Des dispositifs de suivi et d’atténuation de l’impact environnemental sont prévus pendant la phase d’exploitation. Le chantier lui-même a fait l’objet d’études approfondies pour préserver la biodiversité marine et limiter les risques d’érosion. Cette orientation écologique n’est pas cosmétique : elle s’inscrit dans une volonté plus large de faire des grands projets structurants des vitrines du Maroc durable, en phase avec les engagements climatiques du Royaume.
Le port ambitionne de devenir une porte d’entrée du continent africain vers l’Europe et l’Amérique, consolidant ainsi le rôle du Maroc comme hub logistique et énergétique régional.

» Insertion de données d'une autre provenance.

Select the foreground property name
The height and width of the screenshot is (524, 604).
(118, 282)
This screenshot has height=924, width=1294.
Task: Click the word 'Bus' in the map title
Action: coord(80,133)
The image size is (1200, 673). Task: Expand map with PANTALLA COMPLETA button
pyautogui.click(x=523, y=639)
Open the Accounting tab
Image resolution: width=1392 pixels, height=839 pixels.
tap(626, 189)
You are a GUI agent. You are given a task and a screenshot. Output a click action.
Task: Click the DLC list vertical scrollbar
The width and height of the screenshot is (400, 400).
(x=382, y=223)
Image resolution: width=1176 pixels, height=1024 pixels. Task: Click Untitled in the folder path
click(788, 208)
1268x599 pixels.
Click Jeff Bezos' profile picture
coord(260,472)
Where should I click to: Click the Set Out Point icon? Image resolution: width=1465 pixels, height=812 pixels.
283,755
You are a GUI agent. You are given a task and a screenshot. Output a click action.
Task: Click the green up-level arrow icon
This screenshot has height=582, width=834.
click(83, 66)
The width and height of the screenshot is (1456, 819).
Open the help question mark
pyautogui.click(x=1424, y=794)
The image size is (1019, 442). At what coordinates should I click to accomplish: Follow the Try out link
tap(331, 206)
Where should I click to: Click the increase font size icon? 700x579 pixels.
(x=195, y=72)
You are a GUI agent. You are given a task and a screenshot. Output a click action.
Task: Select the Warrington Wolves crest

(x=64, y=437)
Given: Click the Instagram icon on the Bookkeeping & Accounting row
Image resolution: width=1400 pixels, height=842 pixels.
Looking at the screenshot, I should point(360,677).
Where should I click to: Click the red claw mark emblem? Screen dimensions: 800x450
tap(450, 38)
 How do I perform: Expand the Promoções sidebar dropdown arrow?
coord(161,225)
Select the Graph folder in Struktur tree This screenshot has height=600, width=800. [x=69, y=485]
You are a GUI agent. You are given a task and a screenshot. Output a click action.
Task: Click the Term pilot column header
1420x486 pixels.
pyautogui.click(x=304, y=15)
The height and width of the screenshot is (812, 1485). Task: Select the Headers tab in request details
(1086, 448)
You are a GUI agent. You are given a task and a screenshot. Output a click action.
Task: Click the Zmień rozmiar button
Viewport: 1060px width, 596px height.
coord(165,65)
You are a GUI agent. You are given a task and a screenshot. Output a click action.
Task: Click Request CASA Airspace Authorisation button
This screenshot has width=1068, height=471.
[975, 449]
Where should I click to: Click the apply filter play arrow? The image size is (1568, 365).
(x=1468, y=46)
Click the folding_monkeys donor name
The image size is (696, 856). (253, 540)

Il contribuera également à l’opérationnalisation de la ZLECAf, en facilitant la circulation des biens et des services entre les pays africains. Dakhla Atlantique se positionne ainsi comme un jalon essentiel dans les corridors Sud–Sud, capable d’absorber une partie des flux commerciaux transafricains qui, jusqu’à présent, dépendent largement de ports situés hors du continent.
La géopolitique de la façade atlantique en Afrique est en pleine reconfiguration. L’instabilité dans certaines zones du Golfe de Guinée, la pression sur les ports traditionnels d’Afrique de l’Ouest et la compétition pour les nouvelles routes logistiques font émerger de nouveaux besoins.
Le port de Dakhla Atlantique arrive à point nommé pour répondre à ces transformations, en offrant une alternative moderne, sécurisée, connectée, et appuyée par un État stable. Ce positionnement géostratégique est d’autant plus fort que le Maroc renforce également ses liens avec des pays comme le Nigeria, dans le cadre du projet de gazoduc Afrique-Atlantique. Le port pourrait ainsi devenir l’une des têtes de pont de cette infrastructure énergétique majeure.
Mais l’essentiel est ailleurs : dans la capacité du projet à restructurer en profondeur le tissu économique régional, à attirer l’investissement privé, à fixer les jeunes sur leur territoire et à faire émerger, au sud du Royaume, une nouvelle centralité productive.
L’impact attendu ne se mesurera pas uniquement en tonnes de marchandises ou en mètres de quai, mais en emplois pérennes, en PME créées, en revenus générés localement et en capacités nouvelles pour l’économie marocaine.
À terme, Dakhla Atlantique pourrait transformer durablement l’économie du sud marocain, non seulement en générant de l’emploi et en renforçant les exportations, mais aussi en ancrant le Royaume dans les dynamiques régionales les plus porteuses.
Ce port n’est pas un point sur une carte. Il est une déclaration de souveraineté, un pari sur l’avenir et un instrument de projection continentale. À mesure que les blocs de béton s’empilent et que les grues dessinent l’horizon, c’est une géographie nouvelle qui se met en place. Une géographie où Dakhla ne sera plus un point d’aboutissement, mais un point de départ.